I'm 43 and a very late beginner for cycling. The hours necessary to develop a base, a reserve, not to mention the actual handling skills--let alone the ability to ride well, ride hard--it's all out of reach. Doesn't mean I can't ride because I enjoy it, or can't push myself because it's a good thing to do.

Annie's bemused by my fervid immersion into cycling. I don't do anything half-assed, and really throw myself into things I'm interested in--wine, women, & song. Wait: I don't drink (for that very reason, no moderation); I'm passionately faithful, but intense (to extreme) about my desire for Annie; I can't sing but the music that moves me strikes deep into my core.

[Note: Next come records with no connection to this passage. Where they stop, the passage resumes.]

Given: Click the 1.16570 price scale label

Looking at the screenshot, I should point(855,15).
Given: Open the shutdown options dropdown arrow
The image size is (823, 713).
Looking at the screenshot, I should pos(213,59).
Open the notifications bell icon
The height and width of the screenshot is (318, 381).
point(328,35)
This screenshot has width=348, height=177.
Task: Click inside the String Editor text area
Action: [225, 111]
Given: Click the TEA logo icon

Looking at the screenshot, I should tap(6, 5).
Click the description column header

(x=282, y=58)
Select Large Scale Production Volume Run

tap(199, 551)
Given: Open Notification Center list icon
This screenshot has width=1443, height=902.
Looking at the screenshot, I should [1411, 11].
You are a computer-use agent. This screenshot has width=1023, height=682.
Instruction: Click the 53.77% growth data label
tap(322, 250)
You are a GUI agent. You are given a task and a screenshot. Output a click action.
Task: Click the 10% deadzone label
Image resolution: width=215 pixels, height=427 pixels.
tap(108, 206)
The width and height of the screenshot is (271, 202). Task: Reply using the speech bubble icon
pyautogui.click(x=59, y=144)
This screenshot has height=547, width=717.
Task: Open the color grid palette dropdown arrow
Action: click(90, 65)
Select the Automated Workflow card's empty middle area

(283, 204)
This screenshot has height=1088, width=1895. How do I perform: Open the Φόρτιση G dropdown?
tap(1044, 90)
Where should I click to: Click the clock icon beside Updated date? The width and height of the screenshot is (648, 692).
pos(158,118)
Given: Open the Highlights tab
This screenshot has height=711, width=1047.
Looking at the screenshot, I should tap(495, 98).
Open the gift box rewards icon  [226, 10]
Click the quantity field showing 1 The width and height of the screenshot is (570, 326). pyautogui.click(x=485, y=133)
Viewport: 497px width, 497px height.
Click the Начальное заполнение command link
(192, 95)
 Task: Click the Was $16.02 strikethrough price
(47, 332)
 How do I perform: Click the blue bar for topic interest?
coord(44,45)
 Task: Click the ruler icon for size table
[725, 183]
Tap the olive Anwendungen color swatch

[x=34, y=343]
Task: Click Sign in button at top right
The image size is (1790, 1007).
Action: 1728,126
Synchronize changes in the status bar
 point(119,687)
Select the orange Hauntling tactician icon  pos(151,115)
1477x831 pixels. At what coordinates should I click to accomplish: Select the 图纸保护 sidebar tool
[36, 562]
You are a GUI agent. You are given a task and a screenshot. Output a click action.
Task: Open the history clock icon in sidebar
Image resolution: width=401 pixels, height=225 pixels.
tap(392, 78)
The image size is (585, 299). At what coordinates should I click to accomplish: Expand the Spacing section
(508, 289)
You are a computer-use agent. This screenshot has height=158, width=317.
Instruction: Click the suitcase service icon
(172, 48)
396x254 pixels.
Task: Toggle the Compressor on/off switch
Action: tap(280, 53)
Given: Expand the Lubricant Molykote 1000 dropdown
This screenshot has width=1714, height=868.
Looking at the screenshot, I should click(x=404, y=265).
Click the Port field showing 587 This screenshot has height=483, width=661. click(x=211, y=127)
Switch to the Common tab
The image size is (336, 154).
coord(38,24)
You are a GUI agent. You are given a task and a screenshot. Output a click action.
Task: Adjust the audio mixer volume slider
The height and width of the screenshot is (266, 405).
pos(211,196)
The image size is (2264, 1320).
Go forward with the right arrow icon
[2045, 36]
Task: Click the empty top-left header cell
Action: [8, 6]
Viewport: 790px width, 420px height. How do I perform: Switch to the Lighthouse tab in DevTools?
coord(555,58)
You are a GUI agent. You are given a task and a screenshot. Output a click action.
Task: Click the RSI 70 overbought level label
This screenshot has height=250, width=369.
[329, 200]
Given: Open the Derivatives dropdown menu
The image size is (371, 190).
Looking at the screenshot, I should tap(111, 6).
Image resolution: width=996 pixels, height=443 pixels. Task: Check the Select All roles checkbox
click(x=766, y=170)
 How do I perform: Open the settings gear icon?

When I drive long distances, I get focussed. If it's X-hundred miles somewhere, I'll drive there, stopping for gas only. It's a challenge and a mania. It's not an effort: any other way is anathema to me.

So, Saturday, I went to the basement, sat on my bike, popped 2003 Vuelta de Espana in the dvd player, and pedaled. I had lots of water and snacks and whatnot right beside me. I sweat. I sweat a lot. I changed my shirt/jersey four times; my bibs thrice--and should have changed them at least once more. Ended the day with saddle sores largely caused by the swamp in my shorts, plus shifting my body artificially on the trainer, lots of grinding rather than balancing.

I was aiming for 20 mph while pedaling, which would give me 5 hours, plus breaks. Except, of course, there's no coasting on a trainer, so whenever I needed to pause or shift or adjust myself, I slowed down or stopped. The ride got tedious, random joints barked a little, I sweat an awful lot. And that was it. Finished in toto just under six hours, with four five minute breaks and one or two shorter stops.

I explained to my (many) skeptical friends that it was a fundraiser that was also an analogy writ small for the frustrating labyrinth of cancer treatment: spinning wheels endlessly, going nowhere, suffering mentally from the tedium and the endlessness of it. It is NOT akin to cancer--about that I'm very clear, but a good-natured parallel.

I sweat hard, my skin tears easily, I need to hydrate a lot, I get bloated with hydration. Muscles a bit sore. Ass cheeks chafed from shifting on the seat w/ sopping bibs. Taint chafed, because that's what cycling is. Lycra abrasions on prick, again from sweaty bibs. Minor stuff for a good cause.